Interesting... it is like trying to rearrange the number 13, to FIT it into a template: rewrite n as q * m + r, where all numbers are whole, and I only know n and m; also r should be less than m.

Why? Why can I be sure that r will always be less than m? What would happen to my division if r was the same or more than m?
Try to find a few examples and see what happens in the possible cases...

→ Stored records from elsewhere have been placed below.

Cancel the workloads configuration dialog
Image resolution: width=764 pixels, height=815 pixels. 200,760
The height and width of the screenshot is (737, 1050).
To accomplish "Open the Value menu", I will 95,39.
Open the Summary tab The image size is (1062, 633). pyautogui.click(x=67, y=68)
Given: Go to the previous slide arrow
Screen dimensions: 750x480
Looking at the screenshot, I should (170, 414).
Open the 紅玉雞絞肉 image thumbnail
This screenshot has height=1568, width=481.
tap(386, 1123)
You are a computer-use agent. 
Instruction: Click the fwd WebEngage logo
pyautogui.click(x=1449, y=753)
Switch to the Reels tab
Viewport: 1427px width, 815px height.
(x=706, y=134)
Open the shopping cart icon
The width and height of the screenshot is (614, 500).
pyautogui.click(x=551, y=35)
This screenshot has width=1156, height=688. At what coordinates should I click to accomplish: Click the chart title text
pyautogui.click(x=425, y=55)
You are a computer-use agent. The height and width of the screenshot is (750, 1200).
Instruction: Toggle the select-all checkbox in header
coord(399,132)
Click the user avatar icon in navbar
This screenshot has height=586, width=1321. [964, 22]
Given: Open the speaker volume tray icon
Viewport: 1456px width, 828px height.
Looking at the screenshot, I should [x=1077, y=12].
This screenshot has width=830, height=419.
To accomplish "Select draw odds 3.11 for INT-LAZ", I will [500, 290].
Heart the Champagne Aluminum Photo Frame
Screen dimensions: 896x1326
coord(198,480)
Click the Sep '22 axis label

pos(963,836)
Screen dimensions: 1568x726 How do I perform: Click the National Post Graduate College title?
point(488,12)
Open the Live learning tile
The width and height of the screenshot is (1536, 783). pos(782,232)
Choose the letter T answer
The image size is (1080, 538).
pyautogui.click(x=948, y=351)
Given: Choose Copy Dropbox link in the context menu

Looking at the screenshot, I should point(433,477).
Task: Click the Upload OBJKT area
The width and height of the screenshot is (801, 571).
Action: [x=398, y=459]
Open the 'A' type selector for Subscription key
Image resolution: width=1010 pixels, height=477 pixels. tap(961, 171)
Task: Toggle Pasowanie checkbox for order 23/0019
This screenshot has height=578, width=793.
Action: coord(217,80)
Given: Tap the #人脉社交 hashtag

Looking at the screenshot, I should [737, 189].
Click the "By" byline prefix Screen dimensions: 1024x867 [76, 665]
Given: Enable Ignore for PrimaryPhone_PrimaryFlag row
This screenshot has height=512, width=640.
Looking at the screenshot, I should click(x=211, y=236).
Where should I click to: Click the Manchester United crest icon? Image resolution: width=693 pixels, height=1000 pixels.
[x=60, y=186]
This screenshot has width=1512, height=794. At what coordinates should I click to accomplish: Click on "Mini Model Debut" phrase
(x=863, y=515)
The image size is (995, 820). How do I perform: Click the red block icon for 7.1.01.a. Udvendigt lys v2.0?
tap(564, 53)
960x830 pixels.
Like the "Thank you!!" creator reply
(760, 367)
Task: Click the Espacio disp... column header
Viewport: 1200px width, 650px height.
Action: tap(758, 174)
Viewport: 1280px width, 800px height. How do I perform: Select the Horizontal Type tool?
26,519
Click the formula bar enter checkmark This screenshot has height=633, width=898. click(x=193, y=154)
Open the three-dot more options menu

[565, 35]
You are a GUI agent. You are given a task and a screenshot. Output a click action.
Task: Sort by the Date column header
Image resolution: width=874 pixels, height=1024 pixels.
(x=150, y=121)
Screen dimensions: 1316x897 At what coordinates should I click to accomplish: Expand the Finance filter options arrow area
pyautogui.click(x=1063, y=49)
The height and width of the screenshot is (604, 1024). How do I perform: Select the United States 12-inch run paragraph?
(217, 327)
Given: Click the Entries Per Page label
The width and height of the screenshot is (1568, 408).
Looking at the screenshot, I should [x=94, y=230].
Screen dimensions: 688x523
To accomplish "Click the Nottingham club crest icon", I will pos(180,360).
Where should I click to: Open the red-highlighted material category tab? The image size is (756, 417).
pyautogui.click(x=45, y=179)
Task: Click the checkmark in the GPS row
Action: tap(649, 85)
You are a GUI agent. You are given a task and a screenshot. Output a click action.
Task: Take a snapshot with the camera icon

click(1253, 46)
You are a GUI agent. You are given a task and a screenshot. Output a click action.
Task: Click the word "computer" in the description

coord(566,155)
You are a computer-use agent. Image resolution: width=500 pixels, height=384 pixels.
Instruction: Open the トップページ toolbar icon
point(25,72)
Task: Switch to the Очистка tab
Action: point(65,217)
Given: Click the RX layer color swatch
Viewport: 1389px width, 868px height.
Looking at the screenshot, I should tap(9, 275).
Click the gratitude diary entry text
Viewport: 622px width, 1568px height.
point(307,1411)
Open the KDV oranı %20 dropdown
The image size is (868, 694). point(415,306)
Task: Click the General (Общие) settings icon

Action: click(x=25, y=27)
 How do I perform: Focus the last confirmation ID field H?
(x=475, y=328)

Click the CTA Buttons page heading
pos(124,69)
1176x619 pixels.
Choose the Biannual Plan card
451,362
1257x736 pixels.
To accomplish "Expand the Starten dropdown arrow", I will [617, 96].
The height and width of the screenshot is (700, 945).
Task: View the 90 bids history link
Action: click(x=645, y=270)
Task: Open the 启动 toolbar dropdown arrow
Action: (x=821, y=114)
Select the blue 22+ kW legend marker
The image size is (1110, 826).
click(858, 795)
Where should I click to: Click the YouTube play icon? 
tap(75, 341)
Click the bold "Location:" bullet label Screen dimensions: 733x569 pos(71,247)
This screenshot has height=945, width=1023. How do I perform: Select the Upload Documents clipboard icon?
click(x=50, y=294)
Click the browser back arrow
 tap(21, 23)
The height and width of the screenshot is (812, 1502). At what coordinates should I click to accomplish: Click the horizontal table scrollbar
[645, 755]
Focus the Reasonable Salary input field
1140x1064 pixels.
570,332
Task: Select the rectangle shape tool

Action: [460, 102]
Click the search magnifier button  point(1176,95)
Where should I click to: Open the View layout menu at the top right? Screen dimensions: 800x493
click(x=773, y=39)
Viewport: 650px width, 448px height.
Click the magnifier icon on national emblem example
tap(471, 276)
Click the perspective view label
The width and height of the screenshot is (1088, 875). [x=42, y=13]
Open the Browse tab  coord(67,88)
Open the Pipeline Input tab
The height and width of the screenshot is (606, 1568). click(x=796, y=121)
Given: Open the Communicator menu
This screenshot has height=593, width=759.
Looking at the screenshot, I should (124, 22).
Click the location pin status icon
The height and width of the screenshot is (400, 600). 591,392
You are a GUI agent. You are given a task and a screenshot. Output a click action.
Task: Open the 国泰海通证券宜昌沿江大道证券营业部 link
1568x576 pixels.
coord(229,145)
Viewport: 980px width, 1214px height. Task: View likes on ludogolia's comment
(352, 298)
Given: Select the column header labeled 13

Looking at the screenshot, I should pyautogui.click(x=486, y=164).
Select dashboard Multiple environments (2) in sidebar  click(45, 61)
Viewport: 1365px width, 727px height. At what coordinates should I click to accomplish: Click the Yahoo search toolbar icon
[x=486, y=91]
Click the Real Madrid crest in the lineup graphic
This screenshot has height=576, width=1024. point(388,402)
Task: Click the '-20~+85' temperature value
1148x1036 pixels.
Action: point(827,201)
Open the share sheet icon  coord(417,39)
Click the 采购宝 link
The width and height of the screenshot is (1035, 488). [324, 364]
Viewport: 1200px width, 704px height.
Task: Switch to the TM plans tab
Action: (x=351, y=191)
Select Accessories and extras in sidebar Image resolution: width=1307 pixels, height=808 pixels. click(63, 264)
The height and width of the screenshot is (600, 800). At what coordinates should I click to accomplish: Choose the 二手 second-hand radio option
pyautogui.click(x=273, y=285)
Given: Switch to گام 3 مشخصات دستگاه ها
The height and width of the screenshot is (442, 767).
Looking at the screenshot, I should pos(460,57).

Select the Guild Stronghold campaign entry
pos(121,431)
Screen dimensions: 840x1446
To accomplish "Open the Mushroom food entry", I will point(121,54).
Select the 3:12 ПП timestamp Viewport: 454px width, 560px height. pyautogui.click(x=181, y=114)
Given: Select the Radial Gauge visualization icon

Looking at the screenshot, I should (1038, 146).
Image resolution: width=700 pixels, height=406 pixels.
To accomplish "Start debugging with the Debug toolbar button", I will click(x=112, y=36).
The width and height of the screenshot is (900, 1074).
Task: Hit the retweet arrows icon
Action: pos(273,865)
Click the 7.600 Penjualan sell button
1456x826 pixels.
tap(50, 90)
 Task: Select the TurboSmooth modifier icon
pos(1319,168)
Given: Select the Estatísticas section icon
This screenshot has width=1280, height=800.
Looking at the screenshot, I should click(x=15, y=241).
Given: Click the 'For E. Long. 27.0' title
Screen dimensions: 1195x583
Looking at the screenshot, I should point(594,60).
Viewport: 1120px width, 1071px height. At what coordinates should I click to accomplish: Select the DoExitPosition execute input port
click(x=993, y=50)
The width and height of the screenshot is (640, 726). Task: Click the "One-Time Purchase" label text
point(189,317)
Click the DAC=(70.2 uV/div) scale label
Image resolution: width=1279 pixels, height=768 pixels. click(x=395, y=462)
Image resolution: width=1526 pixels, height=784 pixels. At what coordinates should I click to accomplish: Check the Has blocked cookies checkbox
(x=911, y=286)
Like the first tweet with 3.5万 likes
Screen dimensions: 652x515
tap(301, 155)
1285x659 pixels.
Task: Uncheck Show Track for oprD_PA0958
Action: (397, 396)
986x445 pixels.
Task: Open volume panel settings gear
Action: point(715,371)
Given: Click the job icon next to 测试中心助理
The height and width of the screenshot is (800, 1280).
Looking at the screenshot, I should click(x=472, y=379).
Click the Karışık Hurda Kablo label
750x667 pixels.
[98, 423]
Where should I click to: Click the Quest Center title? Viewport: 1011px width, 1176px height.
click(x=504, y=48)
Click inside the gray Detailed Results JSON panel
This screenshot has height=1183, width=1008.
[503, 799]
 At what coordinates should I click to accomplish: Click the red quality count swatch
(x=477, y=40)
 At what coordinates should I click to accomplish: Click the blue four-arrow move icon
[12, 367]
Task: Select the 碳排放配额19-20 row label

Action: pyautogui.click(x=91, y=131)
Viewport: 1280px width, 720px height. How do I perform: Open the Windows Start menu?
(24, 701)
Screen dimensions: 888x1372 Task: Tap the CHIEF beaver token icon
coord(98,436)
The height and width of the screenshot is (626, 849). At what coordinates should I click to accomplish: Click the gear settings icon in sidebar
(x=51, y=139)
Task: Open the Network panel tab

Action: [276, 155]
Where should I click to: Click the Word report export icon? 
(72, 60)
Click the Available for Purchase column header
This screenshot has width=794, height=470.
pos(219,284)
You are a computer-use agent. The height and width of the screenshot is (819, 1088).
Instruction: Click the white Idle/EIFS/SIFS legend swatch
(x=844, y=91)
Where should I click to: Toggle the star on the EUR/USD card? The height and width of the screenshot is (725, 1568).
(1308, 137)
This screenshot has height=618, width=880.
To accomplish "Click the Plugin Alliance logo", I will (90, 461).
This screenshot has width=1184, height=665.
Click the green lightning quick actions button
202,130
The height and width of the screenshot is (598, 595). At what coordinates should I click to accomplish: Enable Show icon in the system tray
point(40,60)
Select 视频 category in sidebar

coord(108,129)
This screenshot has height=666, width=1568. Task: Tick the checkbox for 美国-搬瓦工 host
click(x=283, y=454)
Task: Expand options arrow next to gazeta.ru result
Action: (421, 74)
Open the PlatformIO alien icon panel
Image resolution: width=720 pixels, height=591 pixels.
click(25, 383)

This "fitting a template" looks like we are trying to find a linear combination, but BACKWARDS! Like when I have a number in base 10 and I would like to find its digits in base 2 (as we did in chapter 2). And in fact n = q * m + r tells me that I want my number n rewritten to be a linear combination of two other numbers, q and r, with the weight being the number m.
A question that we keep asking in this book is: are there many ways to write something? (AKA different look but same meaning?) Here I want to see if the are many ways to write my number n, as a linear combination, with respect to the number m?
Well surely there are many ways to write 13 in the form q * 4 + r, let's consider some: 13 = 0 * 4 + 13
13 = 1 * 4 + 9
13 = 2 * 4 + 5
13 = 3 * 4 + 1
13 = 4 * 4 + (-3)
...
13 = (-1) * 4 + 17
... and each one of these (potentially infinite) ways to write 13 as a multiple of 4 is correct, and it represents a way to fit the template. For example 13 = 2 * 4 + 5 is:

                             IIII
        IIIII IIIII III  →   IIII
                                     IIIII

So division is a way of rewriting a number to fit a template defined by another number.
But if we see division as form of rewriting, we can ask: what is the normal form here? That is: what is the correct way to write a number in this notation?
In our example that would be like asking: which way of rewriting 13 is the best, most clear and simple? Perhaps we could start from the most OBVIOUS way to write 13 as a multiple of 4: 13 = 0 * 4 + 13 OK, that is VERY obvious, and it would work for any number n, because n = 0 * m + n is always true.
Could I transform q and r, while keeping the expression true? Well... I could take 4 away from 13, and add it as 1 in q: 13 = 0 * 4 + 13 →
(0+1) * 4 + (13-4) → 1 * 4 + 9 and I would get 13 = 1 * 4 + 9 which is still true: nice. And the good news is that I can keep doing this: 13 = 1 * 4 + 9 →
(1+1) * 4 + (9-4) → 13 = 2 * 4 + 5
(2+1) * 4 + (5-4) → 13 = 3 * 4 + 1
(3+1) * 4 + (1-4) → 13 = 4 * 4 + (-3)
Oops! That was one step too many. I think I should stop at 13 = 3 * 4 + 1. This process looks A LOT like the procedure for division: take a number (here 13) and remove the divisor (here 4) as many time as you can. Stop when the reminder becomes less than the divisor, otherwise you will get a negative reminder.
So we have rediscovered the same procedure, starting from a completely different point of view about the division operation. Cool.
And the normal form here would be that when I write n = q * m + r, q is the LARGEST number possible, and r the SMALLEST possible, but not a negative number. Moreover, I can always transform my linear combination in this way: n = q * m + r →
n = (q+1) * m + (r-m) and if the first is a linear combination of q, r and m that is equal to n, then so will the second one be.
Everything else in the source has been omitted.